Winter has been surprisingly warm this year; the end of February is a balmy 60 degrees. In my neighborhood college students are wandering around in shorts, kids are out on scooters, and Canada Goose winter jackets with coyote fur trim have been temporarily put away. Some of us dream of gardening.
Planting my annuals starts on Memorial Day weekend when I traditionally put about 150 Impatiens in the garden immediately outside the windows of my little house near the sea. Because a fungus has attacked that species in recent years, last year it was Phlox of Sheep, an oddly named but quite attractive substitute. This planting is a long and arduous task, requiring much digging and bending which, at age seventy-three, is not as easy as it once was. I do it on Memorial Day weekend because, when I was still working, the three-day weekend provided sufficient expanse to interweave planting sessions with rest or social activities such as a movie or tea with a friend. It still does. And at our latitude, wise gardeners do not put tender plants in until late May, for fear of a cold night.

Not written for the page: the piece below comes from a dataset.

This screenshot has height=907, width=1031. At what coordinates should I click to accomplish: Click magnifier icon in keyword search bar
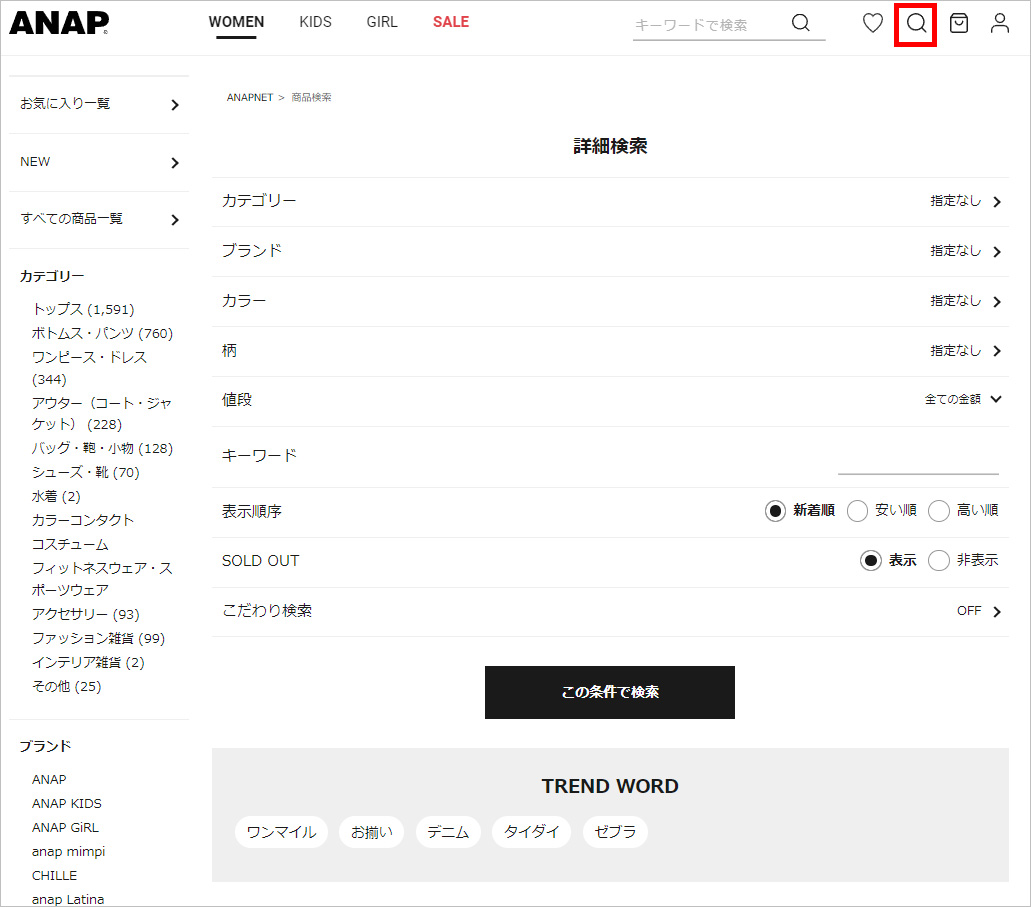tap(800, 23)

My gardening journal tells me that Memorial Day weekend has offered different conditions for this planting ritual in different years – sometimes cloudy and in the sixties, sometimes sunny and humid, in the eighties. Last year Memorial Day weekend was miserable for all the usual pastimes – cookouts, baseball games, walks among the lilacs. We had cold rain, drizzle, and fog for two days. Memorial Day, itself, felt like cloud-draped November, though the rain had stopped. The temperature was in the forties and it was quite windy. It would have been a labor of love to get out there that day. When I complained to my gardening guru he strongly advised that I “deal with it” and get my young plants in that weekend, in an effort to reduce the degree to which their roots would become pot-bound. Evidently plants like their roots to range freely, seeking water and nutrients.

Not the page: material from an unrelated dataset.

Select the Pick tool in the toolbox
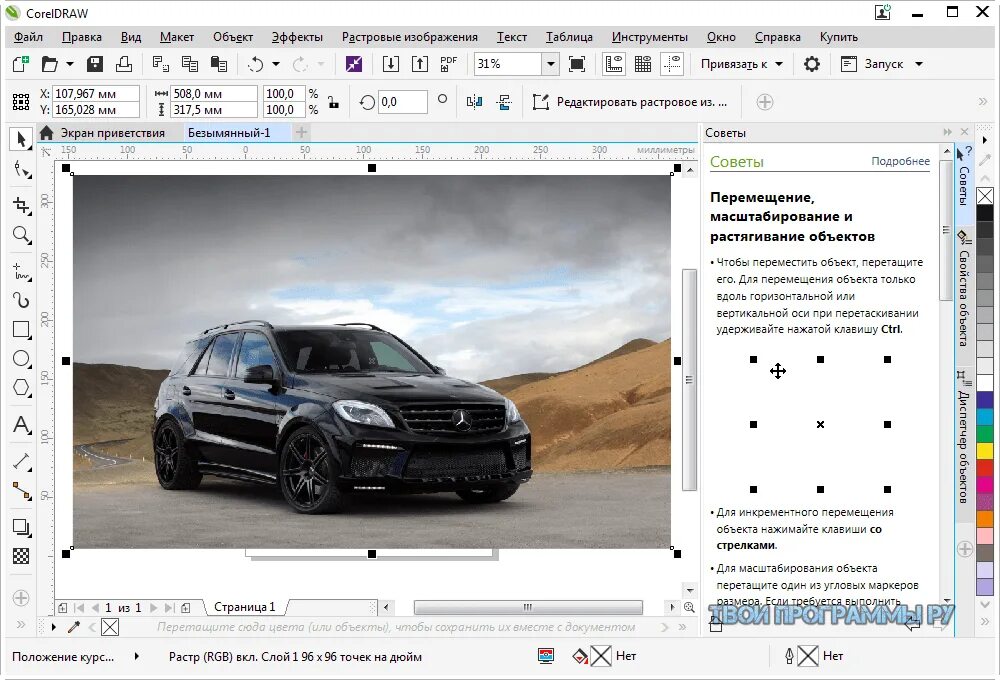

Respecting this advice, and knowing how happy I would be when I had little plants growing, I collected my gear and went out. The job requires a trowel for easy digging in wonderfully wet soil; my blue-handled screwdriver, exactly eight inches long, the prescribed distance between these baby plants; and a bit of fertilizer to give them a good start in their new home. I used to be able to do this job on my hands and knees, but because of various orthopedic issues that is no longer possible. However, my version of the “forward fold” move (uttanasana) from my yoga class works well. Ideally one bends over from the hips, not the waist; legs straight; “sitting bones” lifted toward the sky; the entire top of one’s body folded over, neatly parallel to one’s legs; hands flat on the ground (elbows on the ground if one is especially flexible or under 40). While my version of the forward fold is not as elegant as the drawing in my yoga book, in this position one’s hands are conveniently where the work is, for digging a hole, inserting a plant, and pressing soil down with one’s fingers.
When I began that morning it was cloudy and the garden was wet from the previous day’s rain. The woman at the nursery had suggested wearing the pants from my foul weather gear, which I would have done had I been able to find them. An old pair of jeans would have to do. My gardening gloves quickly became sodden, as did my feet and the bottom four inches of my jeans. A gray wind whistled off the sea, rushed up the street, and swung around the corner of the fence. I wondered about frostbite.
By about the 30th plant my hamstring muscles were very stretched, but needed rest. I stopped for a while, then did another thirty plants, alternating rest and work through the day until most of the 150 were in their place. It was still cool, but the wind had died down and sun warmed my back as I folded forward. My clothes, along with the stone pathway and the street beyond, began to dry. Birds living in nearby trees decided that the warmth of the sun was sufficient for a chorus of their favorite songs. Everything around me was perking up, declaring that it would be a good day, after all.
As I finished, my garden promised future glory, with young Phlox of Sheep standing unsteadily in formation, drinking in the sun and stretching their roots in the damp soil. But I was very tired. Planting 150 plants was not something I could continue to do every year. My hamstrings simply were not up to the job, and spending that much time upside-down had an unpleasant, dizzying effect.
In consultation with my gardening guru I developed a new strategy for this garden. Instead of blanketing the area with Impatiens or Phlox of Sheep each year, I would change it to a largely green perennial garden and choose a few annuals to rotate, one kind at a time, through the season; perhaps pansies for spring, begonias for summer, chrysanthemums for fall; and plant just three or four of each. With my need for yoga’s forward fold reduced to just a few plants at a time, this seemed a practical possibility. While I would have to give up my beautiful blanket of pink, I surely would come to appreciate the new woodland look of my garden with a few spots of color strategically placed among the trees, rocks, and bushes – a look I will try this spring and will likely be able to sustain for a number of years.